En una ong escuché: «Vuestro sueldo es humanitario porque trabajáis en una organización humanitaria». Un argumento circular que pone en evidencia la falta de fundamentación y el poco valor que para esta persona tiene la calidad humana. La responsabilidad de que nuestra profesión no sea reconocida a nivel laboral, además de ser de la sociedad en su conjunto, es de las administraciones, muy conocedoras de los problemas estructurales —exclusión social, precarización laboral, desigualdad económica, imposibilidad de acceso a una vivienda, etc.— y de la dificultad, riesgo y vulnerabilidad del contexto en el que nos movemos; pero también recae en las entidades privadas que ven nuestra realidad en el día a día y exponen a su personal. Nuestro sector, en su mayoría, sobrevive de subvenciones y licitaciones, estamos subcontratadas. A veces gana la entidad que cumple más requisitos y otras veces, la que ofrece el precio más bajo. Recursos insuficientes, puestos inestables, ratios inadecuadas, mil justificaciones y sueldos irrisorios. 

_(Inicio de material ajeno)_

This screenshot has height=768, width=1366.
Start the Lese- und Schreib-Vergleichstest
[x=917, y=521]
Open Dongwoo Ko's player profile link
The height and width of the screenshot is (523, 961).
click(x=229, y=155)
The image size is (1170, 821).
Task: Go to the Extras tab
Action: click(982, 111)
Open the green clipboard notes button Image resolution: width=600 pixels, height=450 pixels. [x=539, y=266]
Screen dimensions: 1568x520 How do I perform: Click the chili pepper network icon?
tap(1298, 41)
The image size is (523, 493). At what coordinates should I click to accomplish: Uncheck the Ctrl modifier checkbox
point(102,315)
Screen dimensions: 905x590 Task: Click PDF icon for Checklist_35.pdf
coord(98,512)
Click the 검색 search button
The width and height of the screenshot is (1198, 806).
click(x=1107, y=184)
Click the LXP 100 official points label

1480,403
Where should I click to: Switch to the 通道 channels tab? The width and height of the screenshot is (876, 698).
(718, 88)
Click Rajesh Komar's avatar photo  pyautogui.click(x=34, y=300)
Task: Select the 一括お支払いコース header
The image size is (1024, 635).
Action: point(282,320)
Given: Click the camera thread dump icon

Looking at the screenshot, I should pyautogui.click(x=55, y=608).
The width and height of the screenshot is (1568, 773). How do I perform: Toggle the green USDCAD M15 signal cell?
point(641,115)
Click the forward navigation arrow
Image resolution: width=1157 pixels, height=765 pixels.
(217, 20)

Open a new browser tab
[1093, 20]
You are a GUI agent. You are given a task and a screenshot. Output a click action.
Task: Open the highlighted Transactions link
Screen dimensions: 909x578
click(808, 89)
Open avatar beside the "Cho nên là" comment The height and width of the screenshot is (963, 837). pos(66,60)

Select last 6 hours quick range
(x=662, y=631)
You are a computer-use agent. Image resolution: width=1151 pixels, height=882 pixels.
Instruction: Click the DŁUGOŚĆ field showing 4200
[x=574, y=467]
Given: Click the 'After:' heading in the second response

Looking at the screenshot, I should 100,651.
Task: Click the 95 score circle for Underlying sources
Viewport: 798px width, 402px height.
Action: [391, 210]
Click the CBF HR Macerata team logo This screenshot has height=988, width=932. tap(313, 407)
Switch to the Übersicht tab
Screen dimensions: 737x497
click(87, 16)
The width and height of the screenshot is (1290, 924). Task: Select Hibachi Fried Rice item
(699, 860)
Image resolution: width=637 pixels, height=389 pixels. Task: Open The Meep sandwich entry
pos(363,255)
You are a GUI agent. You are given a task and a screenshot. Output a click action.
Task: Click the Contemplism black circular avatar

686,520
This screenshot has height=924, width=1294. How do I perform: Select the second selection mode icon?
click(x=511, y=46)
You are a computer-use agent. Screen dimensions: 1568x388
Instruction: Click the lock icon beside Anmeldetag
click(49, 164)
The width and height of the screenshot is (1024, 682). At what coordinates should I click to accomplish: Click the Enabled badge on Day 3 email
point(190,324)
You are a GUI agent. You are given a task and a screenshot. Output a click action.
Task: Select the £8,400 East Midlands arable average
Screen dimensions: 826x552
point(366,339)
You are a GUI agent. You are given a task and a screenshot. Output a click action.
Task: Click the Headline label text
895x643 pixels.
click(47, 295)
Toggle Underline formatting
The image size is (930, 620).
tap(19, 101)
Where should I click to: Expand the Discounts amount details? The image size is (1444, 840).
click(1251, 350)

Nos gusta trabajar con personas, claro, y dignificarlas, pero cualquier crítica que hagamos hacia nuestra ocupación es tan delicada y susceptible de ser tergiversada que nos hemos callado muchas de las situaciones presenciadas para que el dedo acusador —la causa del problema— no recaiga directamente sobre estas, que en la mayoría de los casos no son responsables de su situación. Tenemos encima a personas racistas, xenófobas, machistas, aporofóbicas, etc., que se aprovechan de la precariedad para alimentar sus discursos de odio y, a su vez, provocar un rechazo popular hacia todo lo que tenga que ver con nuestro ámbito. Aquel hombre de la puerta del centro de acogida sabía perfectamente lo absurdo y contradictorio de la situación. Trabajo en un sector feminizado, donde los niveles de bajas laborales por sobrecarga son altos, los de jubilación mínimos y los de asesinatos ya han sido suficientes. ¿Qué va a pasar con nosotras? y si nosotras no estamos aquí, ¿qué pasa?